Your instructions: Copy only the lines between the one containing "Switch to the Multiphase tab" and the end of the records, both included, leaving out pictures.

(Stored items)
§ §

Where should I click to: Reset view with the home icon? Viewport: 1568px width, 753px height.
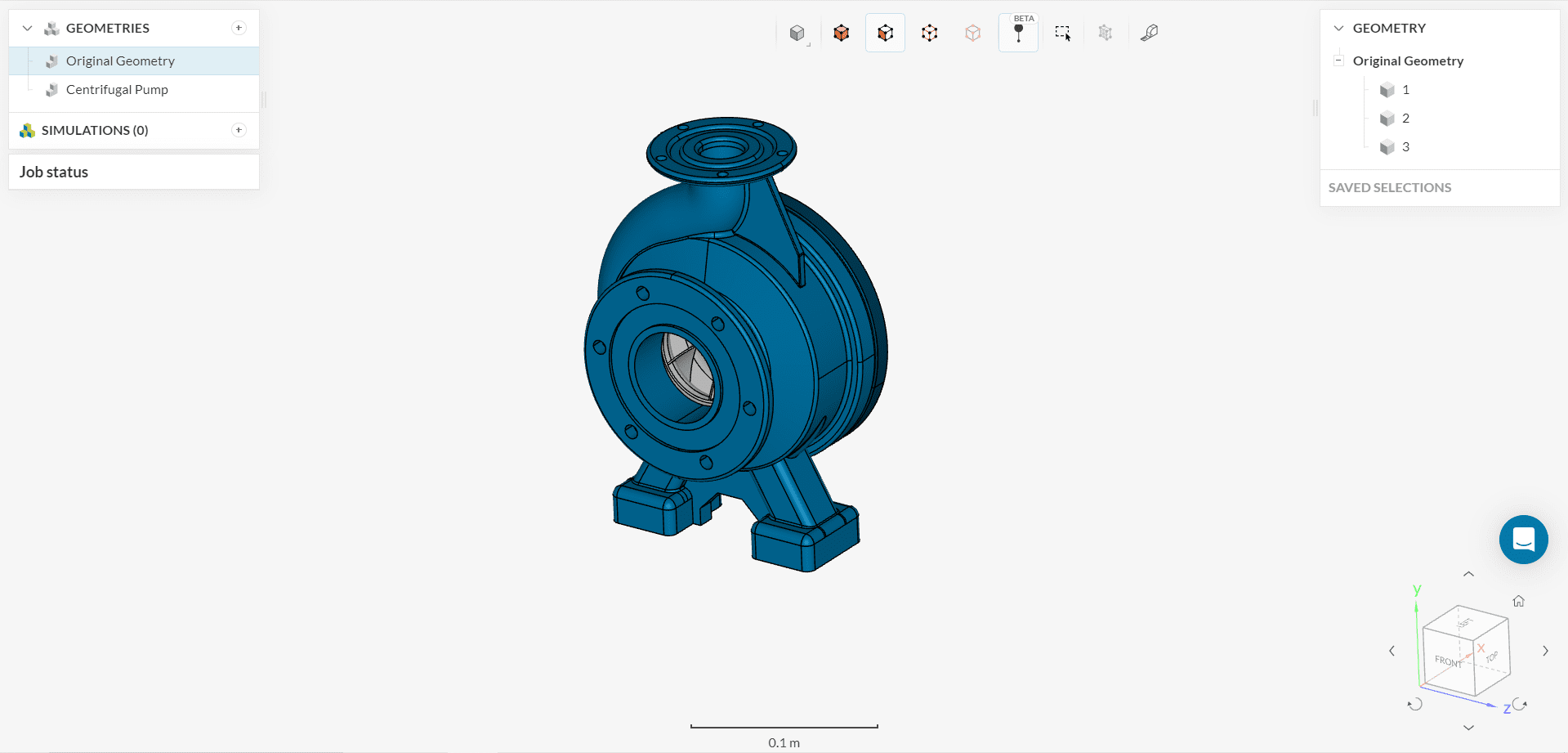coord(1518,602)
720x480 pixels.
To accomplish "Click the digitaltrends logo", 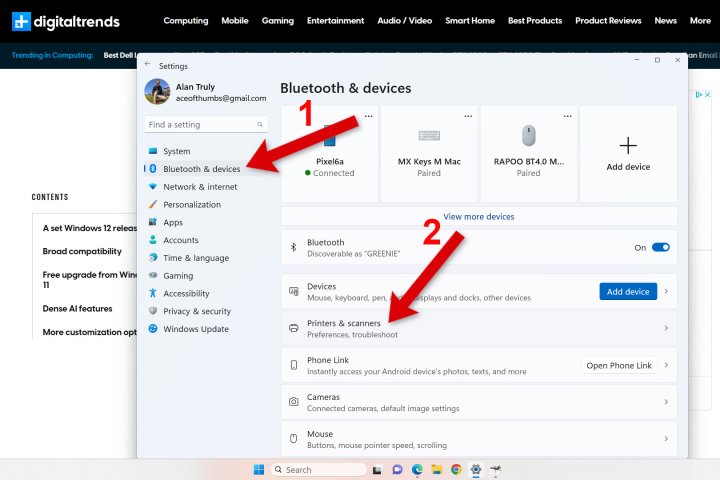I will point(66,21).
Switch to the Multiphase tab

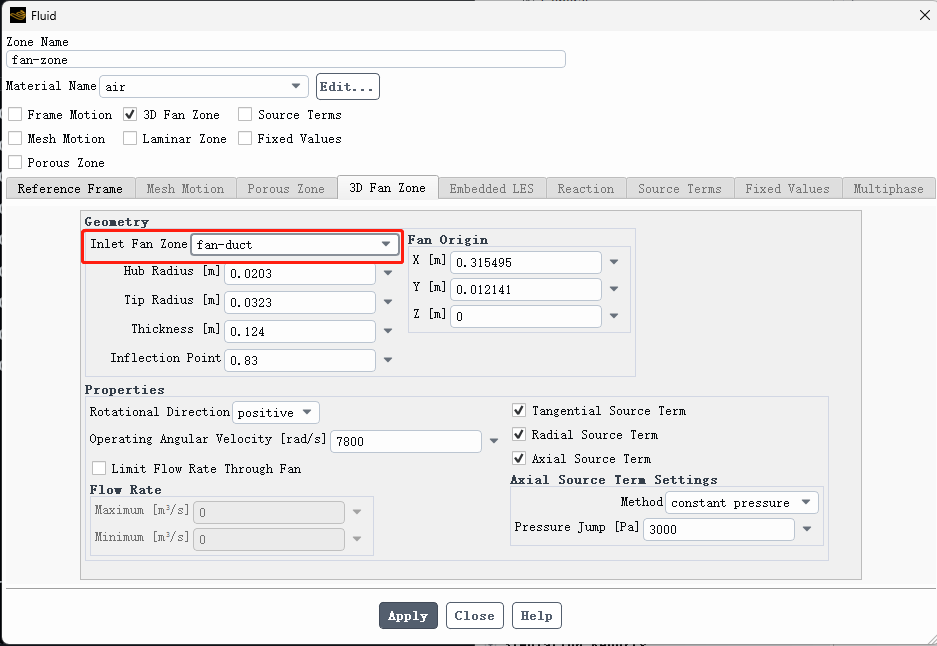888,188
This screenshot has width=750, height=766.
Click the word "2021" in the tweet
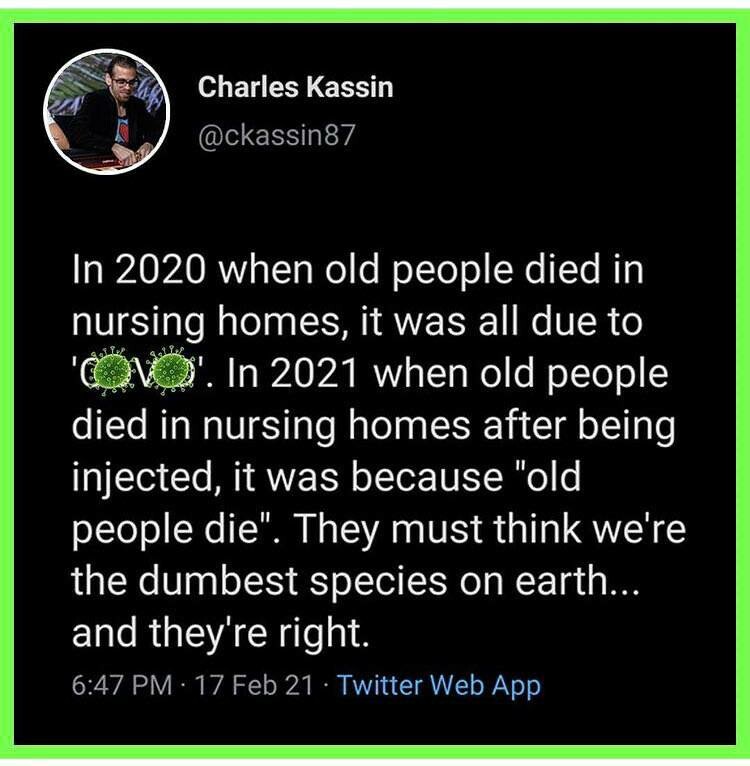(x=331, y=375)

§ §

Finished exercise:
Switch to the Multiphase tab

888,188
This screenshot has width=750, height=766.
Click the word "2021" in the tweet
(x=331, y=375)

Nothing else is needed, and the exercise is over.